I got my first email address, from Yahoo. My dad told me about this site Google that helped you find things. My next couple years were spent in the worlds of Club Penguin and flash games. I was exploring solar systems, even though the internet was a small country compared to what it is today. I discovered forums. IRC chat. Wikipedia. RSS. Minecraft, and through it - the ability to tinker with, alter, and eventually spawn my own little islands on the sea that is the internet. The internet became bigger.

The many internets express their separations and boundaries in different ways. Language serves as a natural border between large swaths of the internet. How many others are there wondering about the same things as me, reading materials and writing reflections in their native tongue; the same interfaces but localized to their language? Other borders follow geographic ones; the internets of different countries and laws, evolving on similar paths to ours, the movement of information across them mediated by governments.

The culture of the forums and IRC rooms I hung out on high school are not the culture of Discord and Tiktok the kids of today experience. Twitter today is a vastly different place from the comments section of Youtube. Wikipedia and Reddit are both expressed predominantly through text, yet the culture of what is salient, what is humor, what is offensive are vastly different in each galaxy. When something is copy-pasted from one universe to another, although it renders in the font and styling of the local one - it remains starkly obvious it comes from another one.

Then came the Discords. Each little circle in the sidebar a portal to other people’s attention, their minds, their questions and exclamations. Yet all impervious to people who don’t know about it. The ability to say this is our corner, and this is how we do things here. A distinct difference to earlier where an army of well-funded robots could conceivably make a map of maps of everything - of the whole universe. It’s too vast now, too far apart; traveling across it an impossible affair. And in that distance emerges room for privacy; differentiation, and quiet.

And then, AI: a way to speak to the entire corpus of all the internets, or an echo of them? A matrix of numbers; or a rosetta stone of who we are and how we think? A traveler, hailing from distant places. Please tell me about this thing. How is this thing like that other thing? Can you draw it for me? A single player experience weaved from decades of shared multiplayer experiences. A digital experience that, when treated with care, helps me understand the analog, organic, messy self that is me.
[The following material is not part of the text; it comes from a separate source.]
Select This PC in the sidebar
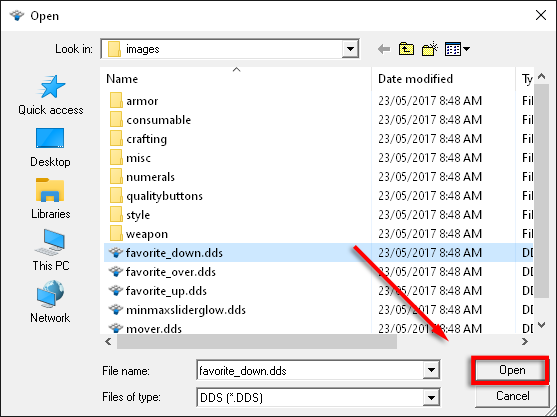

The internet’s universes, in all their vastness, helped me find myself. They led me to find others. To create, to share, to learn and understand and feel those precious things that others have thought of and shared. There are countless galaxies to be born here, of imagination and knowledge and curiosity. An impossibly narrow slice of them is all I’ll get to explore, but it will be made well that I get to meet so many wanderers along the way.

prompt #

Joy shared a chart in the Bloop presentation illustrating files/folders -> super highway -> web -> universes. How do you envision this: what is your experience of the internet of universes and the evolution of how we got here? Do you prefer another metaphor for navigating / organizing information online?